The mind of Mr. Pogram was too philosophical to see this; so they went on deck again, where, resuming his former post, he chewed until he was in a lethargic state, amounting to insensibility.
After a weary voyage of several days, they came again to that same wharf where Mark had been so nearly left behind, on the night of starting for Eden. Captain Kedgick, the landlord, was standing there, and was greatly surprised to see them coming from the boat.
“Why, what the ’tarnal!” cried the Captain. “Well! I do admire at this, I do!”
“We can stay at your house until to-morrow, Captain, I suppose?” said Martin.
“I reckon you can stay there for a twelvemonth if you like,” retorted Kedgick coolly. “But our people won’t best like your coming back.”
“Won’t like it, Captain Kedgick!” said Martin.
“They did expect you was a-going to settle,” Kedgick answered, as he shook his head. “They’ve been took in, you can’t deny!”
“What do you mean?” cried Martin.
“You didn’t ought to have received ’em,” said the Captain. “No you didn’t!”
“My good friend,” returned Martin, “did I want to receive them? Was it any act of mine? Didn’t you tell me they would rile up, and that I should be flayed like a wild cat—and threaten all kinds of vengeance, if I didn’t receive them?”
“I don’t know about that,” returned the Captain. “But when our people’s frills is out, they’re starched up pretty stiff, I tell you!”
With that, he fell into the rear to walk with Mark, while Martin and Elijah Pogram went on to the National.
“We’ve come back alive, you see!” said Mark.
“It ain’t the thing I did expect,” the Captain grumbled. “A man ain’t got no right to be a public man, unless he meets the public views. Our fashionable people wouldn’t have attended his le-vee, if they had know’d it.”
Nothing mollified the Captain, who persisted in taking it very ill that they had not both died in Eden. The boarders at the National felt strongly on the subject too; but it happened by good fortune that they had not much time to think about this grievance, for it was suddenly determined to pounce upon the Honourable Elijah Pogram, and give him a le-vee forthwith.

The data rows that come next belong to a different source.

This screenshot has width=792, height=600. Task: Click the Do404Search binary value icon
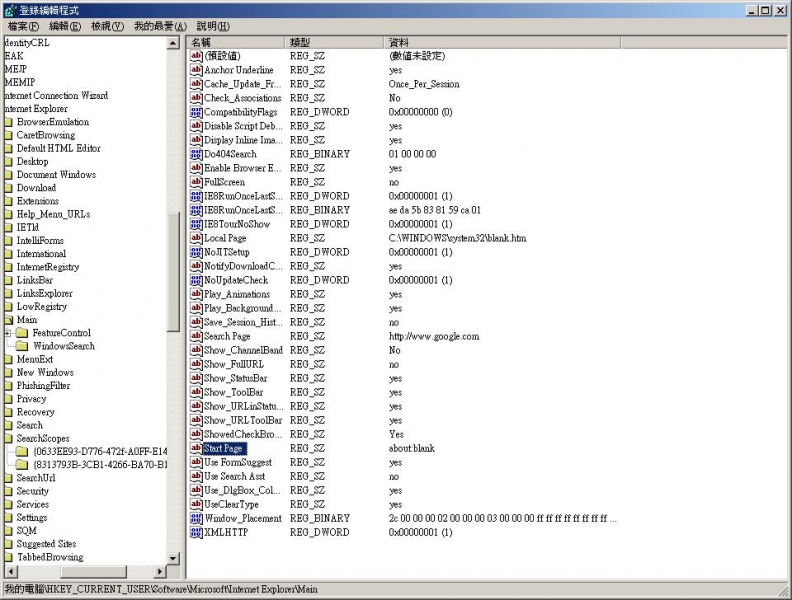pos(196,155)
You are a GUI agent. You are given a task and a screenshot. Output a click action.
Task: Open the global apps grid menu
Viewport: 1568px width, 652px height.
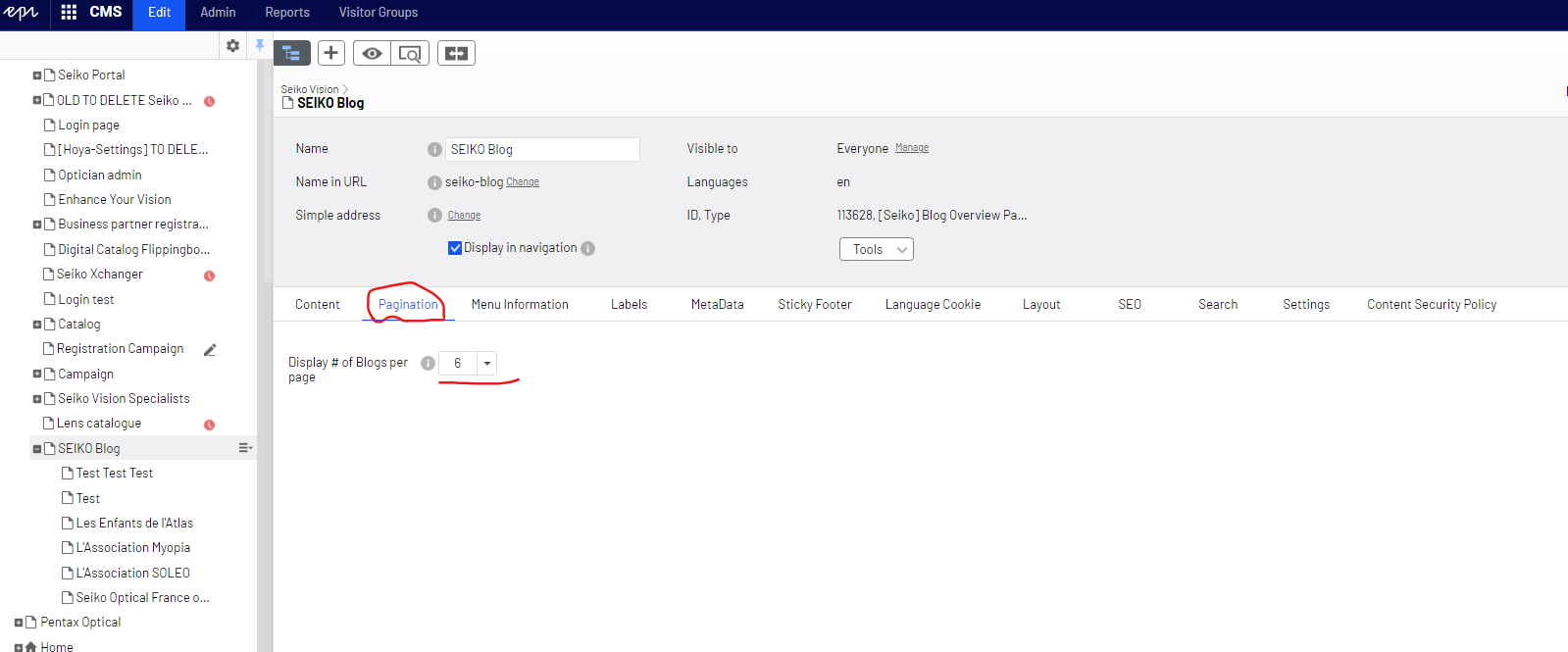(69, 12)
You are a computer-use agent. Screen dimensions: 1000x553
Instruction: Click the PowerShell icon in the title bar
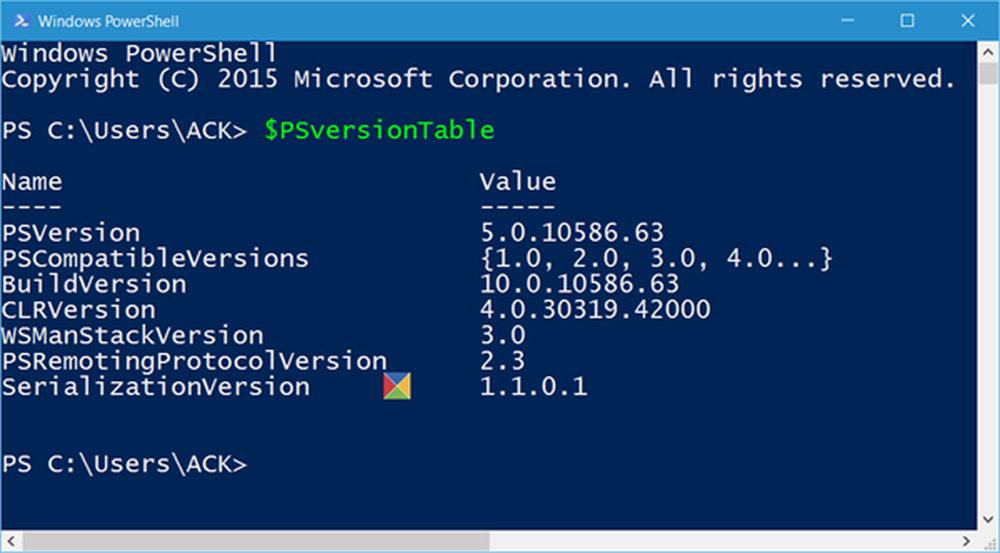(x=21, y=19)
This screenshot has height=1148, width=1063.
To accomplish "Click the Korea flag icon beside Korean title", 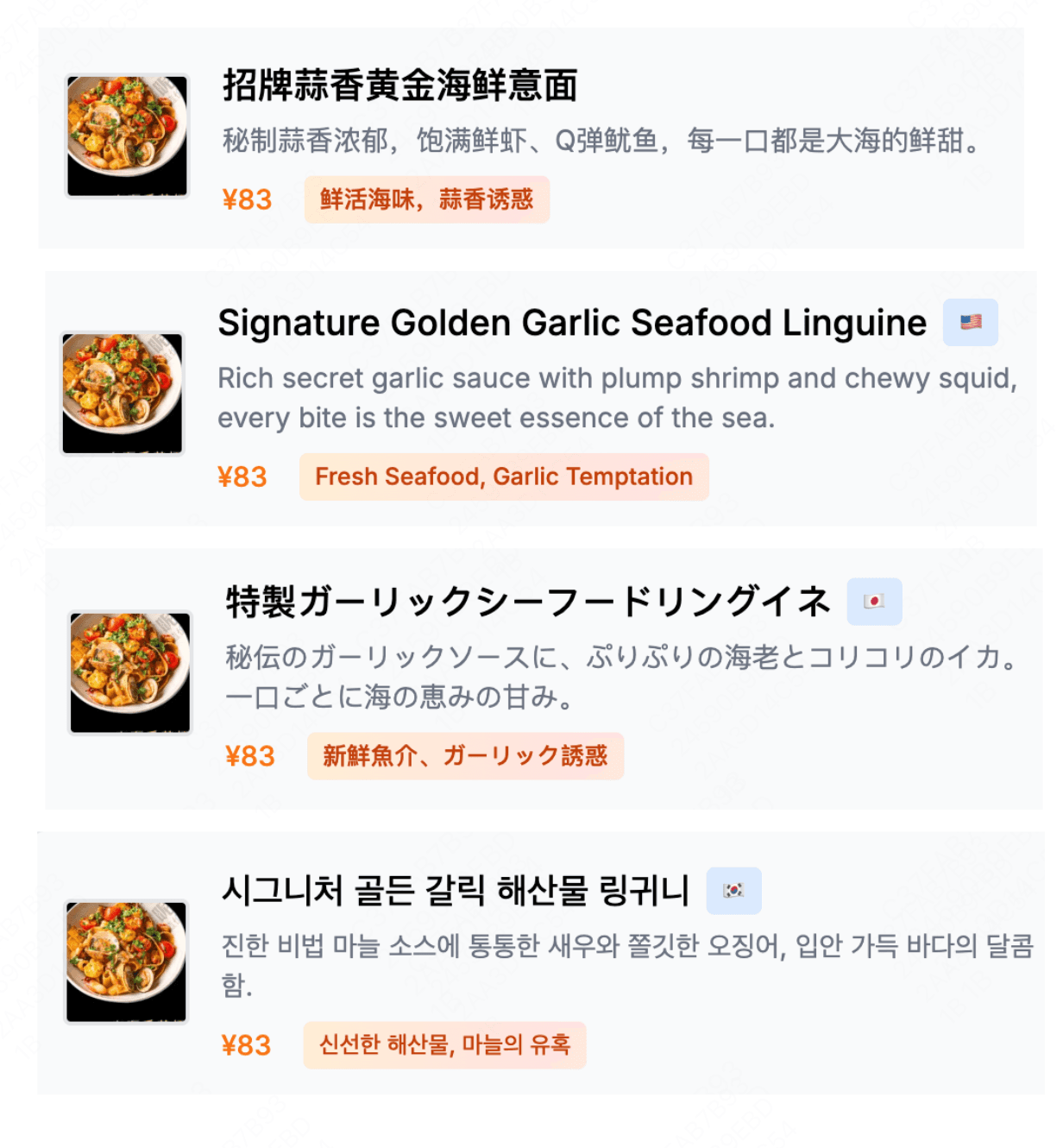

As the general evening meal of the house was over before the arrival of the boat, Martin, Mark, and Pogram were taking tea and fixings at the public table by themselves, when the deputation entered to announce this honour; consisting of six gentlemen boarders and a very shrill boy.
“Sir!” said the spokesman.
“Mr. Pogram!” cried the shrill boy.
The spokesman thus reminded of the shrill boy’s presence, introduced him. “Doctor Ginery Dunkle, sir. A gentleman of great poetical elements. He has recently jined us here, sir, and is an acquisition to us, sir, I do assure you. Yes, sir. Mr. Jodd, sir. Mr. Izzard, sir. Mr. Julius Bib, sir.”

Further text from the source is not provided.